WORK TASK =
Reproduce the data, keeping every word exactly as it is.

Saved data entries
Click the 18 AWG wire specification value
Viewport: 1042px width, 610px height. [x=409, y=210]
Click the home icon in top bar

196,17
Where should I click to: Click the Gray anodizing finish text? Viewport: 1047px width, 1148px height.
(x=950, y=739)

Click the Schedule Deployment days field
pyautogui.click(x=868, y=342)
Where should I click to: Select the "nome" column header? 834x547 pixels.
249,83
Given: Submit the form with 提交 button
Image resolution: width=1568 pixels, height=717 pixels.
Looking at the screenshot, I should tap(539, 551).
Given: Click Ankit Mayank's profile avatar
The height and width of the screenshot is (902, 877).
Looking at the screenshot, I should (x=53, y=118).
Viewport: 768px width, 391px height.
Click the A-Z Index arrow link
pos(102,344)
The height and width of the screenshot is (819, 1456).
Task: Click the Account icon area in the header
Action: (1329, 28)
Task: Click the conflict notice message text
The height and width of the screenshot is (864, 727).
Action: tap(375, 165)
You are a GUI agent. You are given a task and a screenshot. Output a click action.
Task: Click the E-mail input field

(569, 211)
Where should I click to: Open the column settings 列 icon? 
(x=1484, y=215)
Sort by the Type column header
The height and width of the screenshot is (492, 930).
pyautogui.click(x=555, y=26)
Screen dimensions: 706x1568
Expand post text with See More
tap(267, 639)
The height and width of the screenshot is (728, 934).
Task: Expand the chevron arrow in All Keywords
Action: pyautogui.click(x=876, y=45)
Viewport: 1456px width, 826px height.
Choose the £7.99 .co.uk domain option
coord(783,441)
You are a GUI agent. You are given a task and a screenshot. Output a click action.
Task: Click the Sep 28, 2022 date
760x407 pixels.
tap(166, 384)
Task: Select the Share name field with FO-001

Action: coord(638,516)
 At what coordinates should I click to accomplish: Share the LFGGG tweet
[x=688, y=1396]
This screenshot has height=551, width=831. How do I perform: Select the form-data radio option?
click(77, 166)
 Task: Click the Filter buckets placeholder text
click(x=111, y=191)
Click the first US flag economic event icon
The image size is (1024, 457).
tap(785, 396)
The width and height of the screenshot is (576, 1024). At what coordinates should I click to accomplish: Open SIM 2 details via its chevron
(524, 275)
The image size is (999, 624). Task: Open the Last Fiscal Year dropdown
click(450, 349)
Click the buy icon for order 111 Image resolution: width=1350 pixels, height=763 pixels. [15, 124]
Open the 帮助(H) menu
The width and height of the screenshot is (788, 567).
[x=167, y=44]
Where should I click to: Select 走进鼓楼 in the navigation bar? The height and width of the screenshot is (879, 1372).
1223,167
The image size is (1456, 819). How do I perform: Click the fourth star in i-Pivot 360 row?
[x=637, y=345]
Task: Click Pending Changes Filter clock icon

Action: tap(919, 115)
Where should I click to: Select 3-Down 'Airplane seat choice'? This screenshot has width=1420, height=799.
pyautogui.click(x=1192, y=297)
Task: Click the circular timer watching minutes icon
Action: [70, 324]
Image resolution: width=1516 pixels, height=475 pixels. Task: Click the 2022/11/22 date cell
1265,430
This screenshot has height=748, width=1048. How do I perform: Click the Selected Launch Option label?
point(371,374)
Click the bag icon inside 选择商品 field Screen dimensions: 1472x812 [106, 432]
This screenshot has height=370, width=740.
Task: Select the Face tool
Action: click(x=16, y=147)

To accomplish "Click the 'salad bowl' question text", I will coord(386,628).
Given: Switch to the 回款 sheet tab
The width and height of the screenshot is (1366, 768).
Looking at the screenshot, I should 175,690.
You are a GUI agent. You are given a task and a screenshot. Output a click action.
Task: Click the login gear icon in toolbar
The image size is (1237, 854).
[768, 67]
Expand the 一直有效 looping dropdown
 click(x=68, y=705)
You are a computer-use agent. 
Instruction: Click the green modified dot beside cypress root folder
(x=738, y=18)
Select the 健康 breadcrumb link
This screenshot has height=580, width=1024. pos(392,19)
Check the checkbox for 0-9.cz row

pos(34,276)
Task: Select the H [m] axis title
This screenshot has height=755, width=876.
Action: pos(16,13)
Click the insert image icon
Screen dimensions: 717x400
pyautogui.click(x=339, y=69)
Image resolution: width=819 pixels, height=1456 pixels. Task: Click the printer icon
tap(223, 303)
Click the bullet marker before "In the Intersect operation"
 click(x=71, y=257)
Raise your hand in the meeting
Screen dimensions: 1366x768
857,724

SOLVED EXERCISE =
Click the 18 AWG wire specification value
Viewport: 1042px width, 610px height. [x=409, y=210]
Click the home icon in top bar

196,17
Where should I click to: Click the Gray anodizing finish text? Viewport: 1047px width, 1148px height.
(x=950, y=739)

Click the Schedule Deployment days field
pyautogui.click(x=868, y=342)
Where should I click to: Select the "nome" column header? 834x547 pixels.
249,83
Given: Submit the form with 提交 button
Image resolution: width=1568 pixels, height=717 pixels.
Looking at the screenshot, I should tap(539, 551).
Given: Click Ankit Mayank's profile avatar
The height and width of the screenshot is (902, 877).
Looking at the screenshot, I should (x=53, y=118).
Viewport: 768px width, 391px height.
Click the A-Z Index arrow link
pos(102,344)
The height and width of the screenshot is (819, 1456).
Task: Click the Account icon area in the header
Action: (1329, 28)
Task: Click the conflict notice message text
The height and width of the screenshot is (864, 727).
Action: tap(375, 165)
You are a GUI agent. You are given a task and a screenshot. Output a click action.
Task: Click the E-mail input field

(569, 211)
Where should I click to: Open the column settings 列 icon? 
(x=1484, y=215)
Sort by the Type column header
The height and width of the screenshot is (492, 930).
pyautogui.click(x=555, y=26)
Screen dimensions: 706x1568
Expand post text with See More
tap(267, 639)
The height and width of the screenshot is (728, 934).
Task: Expand the chevron arrow in All Keywords
Action: pyautogui.click(x=876, y=45)
Viewport: 1456px width, 826px height.
Choose the £7.99 .co.uk domain option
coord(783,441)
You are a GUI agent. You are given a task and a screenshot. Output a click action.
Task: Click the Sep 28, 2022 date
760x407 pixels.
tap(166, 384)
Task: Select the Share name field with FO-001

Action: coord(638,516)
 At what coordinates should I click to accomplish: Share the LFGGG tweet
[x=688, y=1396]
This screenshot has height=551, width=831. How do I perform: Select the form-data radio option?
click(77, 166)
 Task: Click the Filter buckets placeholder text
click(x=111, y=191)
Click the first US flag economic event icon
The image size is (1024, 457).
tap(785, 396)
The width and height of the screenshot is (576, 1024). At what coordinates should I click to accomplish: Open SIM 2 details via its chevron
(524, 275)
The image size is (999, 624). Task: Open the Last Fiscal Year dropdown
click(450, 349)
Click the buy icon for order 111 Image resolution: width=1350 pixels, height=763 pixels. [15, 124]
Open the 帮助(H) menu
The width and height of the screenshot is (788, 567).
[x=167, y=44]
Where should I click to: Select 走进鼓楼 in the navigation bar? The height and width of the screenshot is (879, 1372).
1223,167
The image size is (1456, 819). How do I perform: Click the fourth star in i-Pivot 360 row?
[x=637, y=345]
Task: Click Pending Changes Filter clock icon

Action: tap(919, 115)
Where should I click to: Select 3-Down 'Airplane seat choice'? This screenshot has width=1420, height=799.
pyautogui.click(x=1192, y=297)
Task: Click the circular timer watching minutes icon
Action: [70, 324]
Image resolution: width=1516 pixels, height=475 pixels. Task: Click the 2022/11/22 date cell
1265,430
This screenshot has height=748, width=1048. How do I perform: Click the Selected Launch Option label?
point(371,374)
Click the bag icon inside 选择商品 field Screen dimensions: 1472x812 [106, 432]
This screenshot has height=370, width=740.
Task: Select the Face tool
Action: click(x=16, y=147)

To accomplish "Click the 'salad bowl' question text", I will coord(386,628).
Given: Switch to the 回款 sheet tab
The width and height of the screenshot is (1366, 768).
Looking at the screenshot, I should 175,690.
You are a GUI agent. You are given a task and a screenshot. Output a click action.
Task: Click the login gear icon in toolbar
The image size is (1237, 854).
[768, 67]
Expand the 一直有效 looping dropdown
 click(x=68, y=705)
You are a computer-use agent. 
Instruction: Click the green modified dot beside cypress root folder
(x=738, y=18)
Select the 健康 breadcrumb link
This screenshot has height=580, width=1024. pos(392,19)
Check the checkbox for 0-9.cz row

pos(34,276)
Task: Select the H [m] axis title
This screenshot has height=755, width=876.
Action: pos(16,13)
Click the insert image icon
Screen dimensions: 717x400
pyautogui.click(x=339, y=69)
Image resolution: width=819 pixels, height=1456 pixels. Task: Click the printer icon
tap(223, 303)
Click the bullet marker before "In the Intersect operation"
 click(x=71, y=257)
Raise your hand in the meeting
Screen dimensions: 1366x768
857,724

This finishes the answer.